In hybridogenesis, females of a unisexual species mate with a male of a related species and utilize their genetic material in order to produce offspring. However, in spite of this requirement, the genetic material of the male is not passed on to the next generation. Just prior to meiosis, during mitotic division, spindle fibers attach to the maternal chromosomes, leaving the paternal chromosomes in the cytoplasm. The paternal chromosomes are therefore excluded from nascent eggs, without recombination having typically occurred. In some cases, such as Pelophylax esculentus, there is also endomeiosis prior to cell division, which means that the maternal chromosomes are duplicated and each egg contains identical pairs of chromosomes.
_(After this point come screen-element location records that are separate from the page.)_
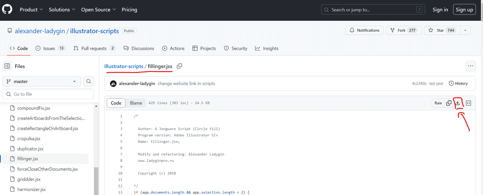
Task: Click the Sign up button
Action: click(464, 10)
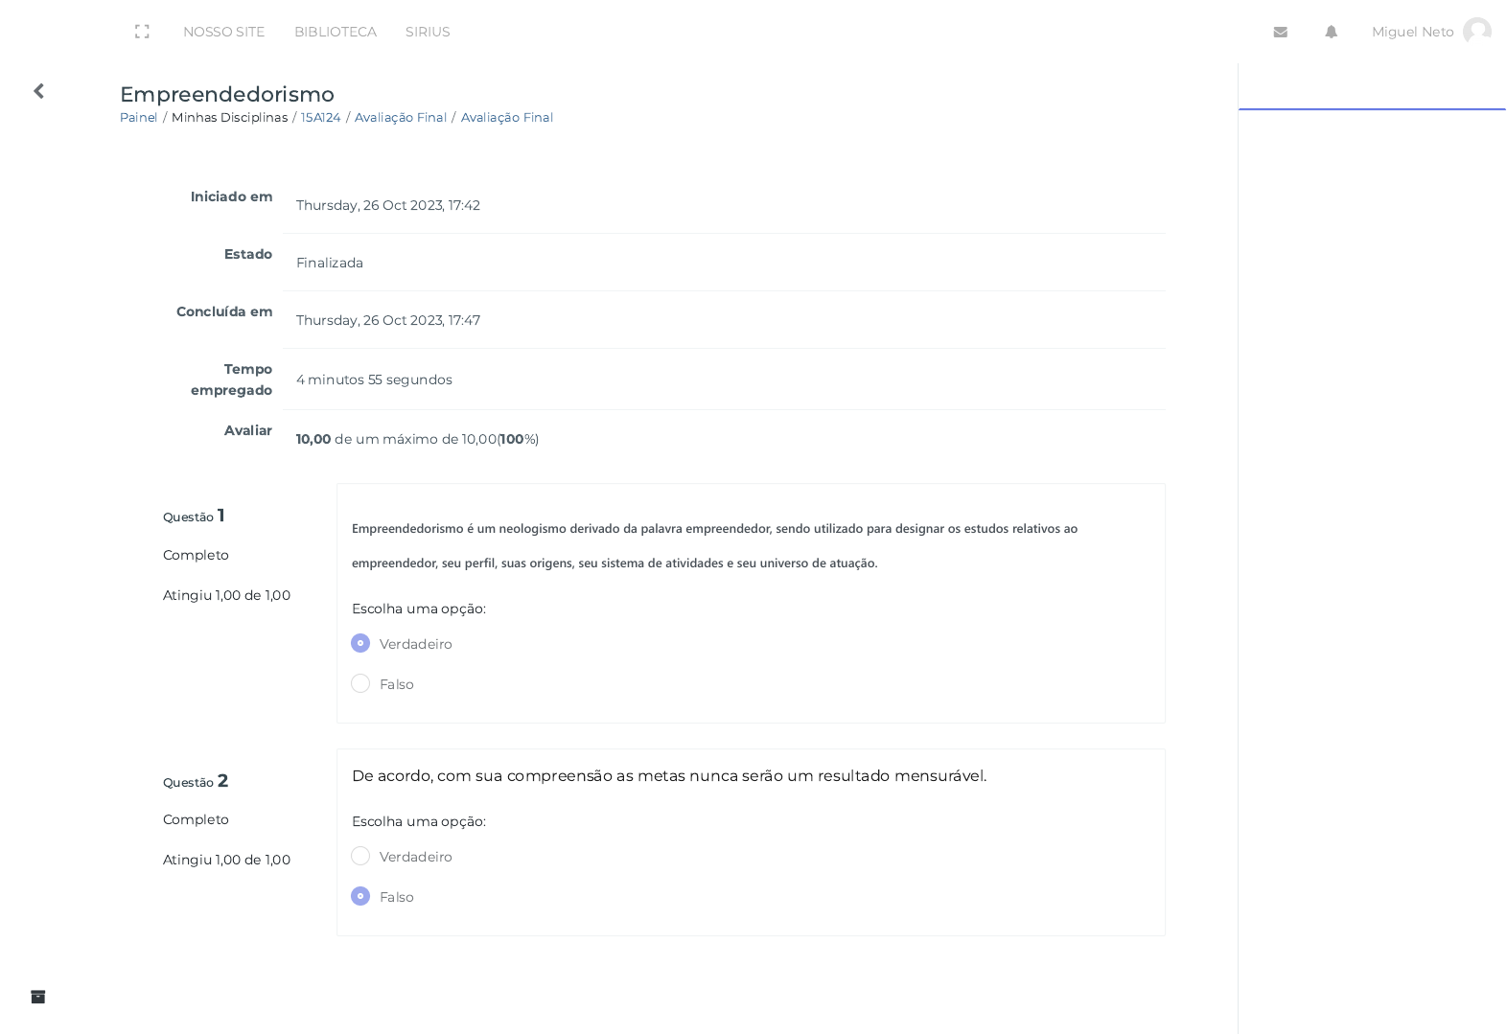Click the archive box icon at bottom left
The height and width of the screenshot is (1034, 1507).
[x=38, y=997]
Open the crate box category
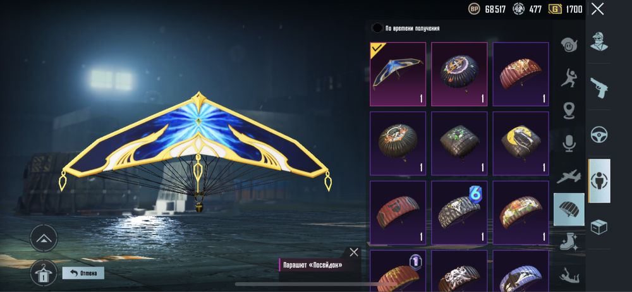 point(599,227)

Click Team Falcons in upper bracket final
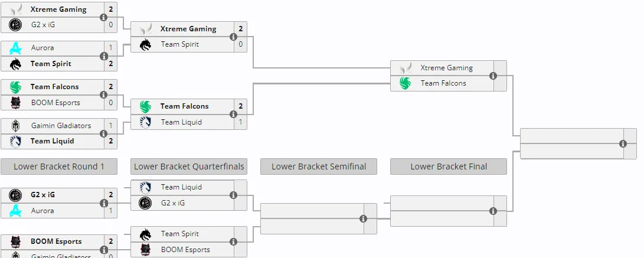pos(443,83)
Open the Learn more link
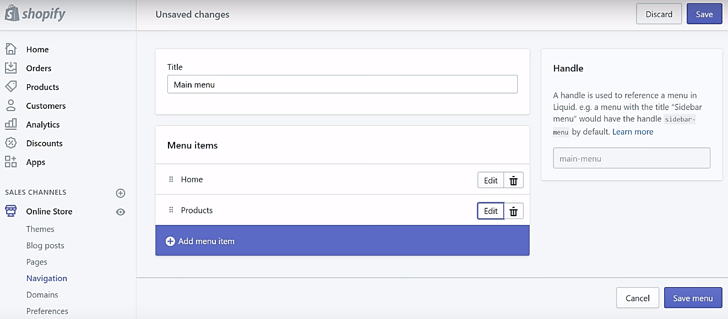 633,132
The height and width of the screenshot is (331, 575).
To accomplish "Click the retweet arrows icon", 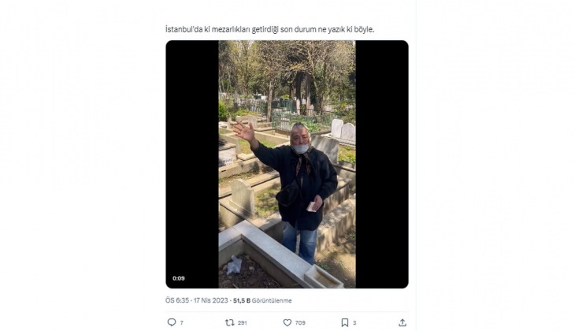I will pyautogui.click(x=230, y=322).
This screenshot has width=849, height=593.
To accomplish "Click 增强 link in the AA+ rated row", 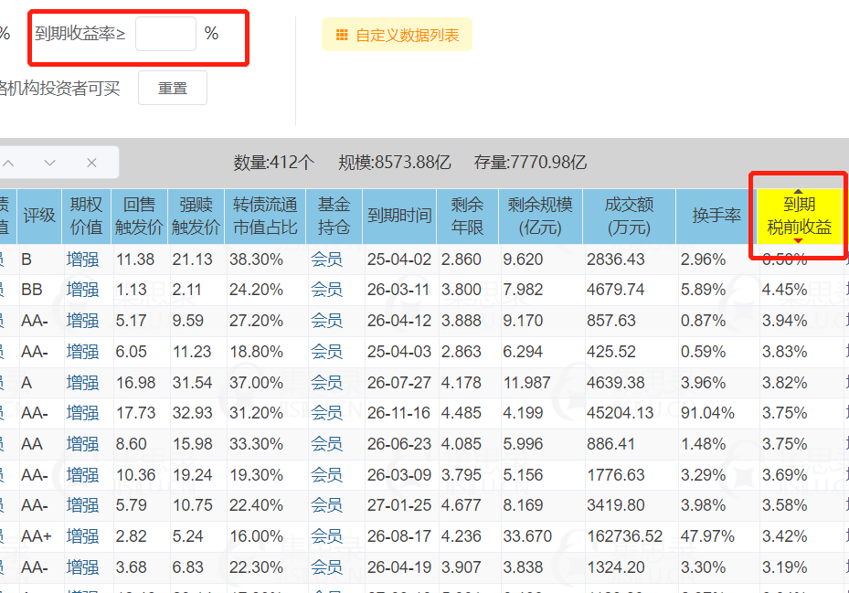I will 83,536.
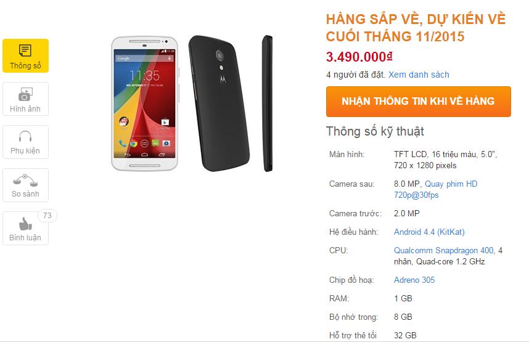View the white front phone image
Viewport: 529px width, 342px height.
click(x=144, y=103)
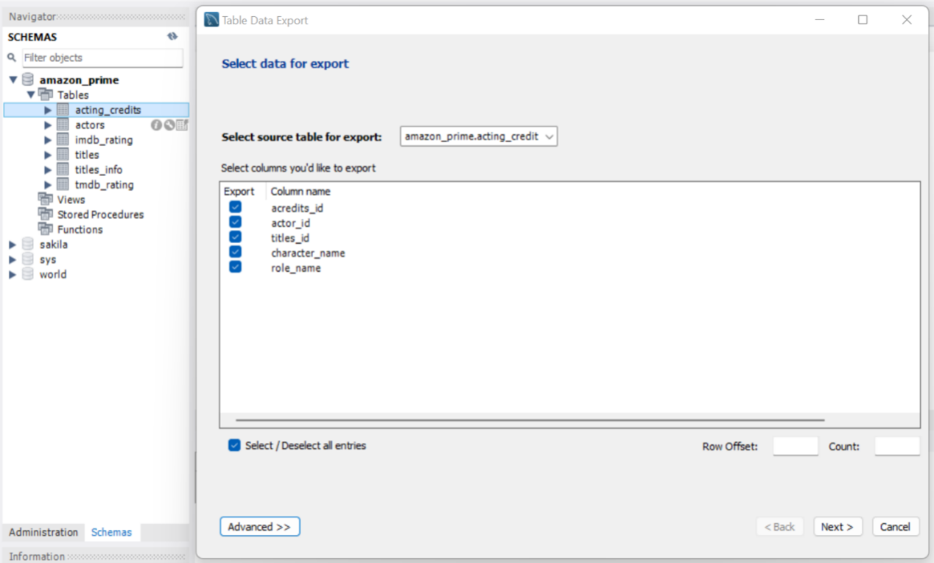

Hybridogenesis can be described as a parthenogenetic-like mode of reproduction, since there is no continuing heredity in the paternal line . It has been documented in the European water frog complex of the genus Pelophylax, which includes three hybridogenic forms.

=== Kleptogenesis ===

Kleptogenesis is a sexually parasitic form of reproduction in unisexual organisms, that is often associated with species that are also capable of gynogenetic reproduction. In this reproductive mode unisexual females mate with sympatric males of related species, and genetic material in the paternal line recombines with the maternal DNA and thus is passed on. This mode of reproduction can be seen in numerous, though not all, species of unisexual salamander, particularly salamanders in the genus Ambystoma, and is implicated in the exceptional genetic diversity that exists in those animals.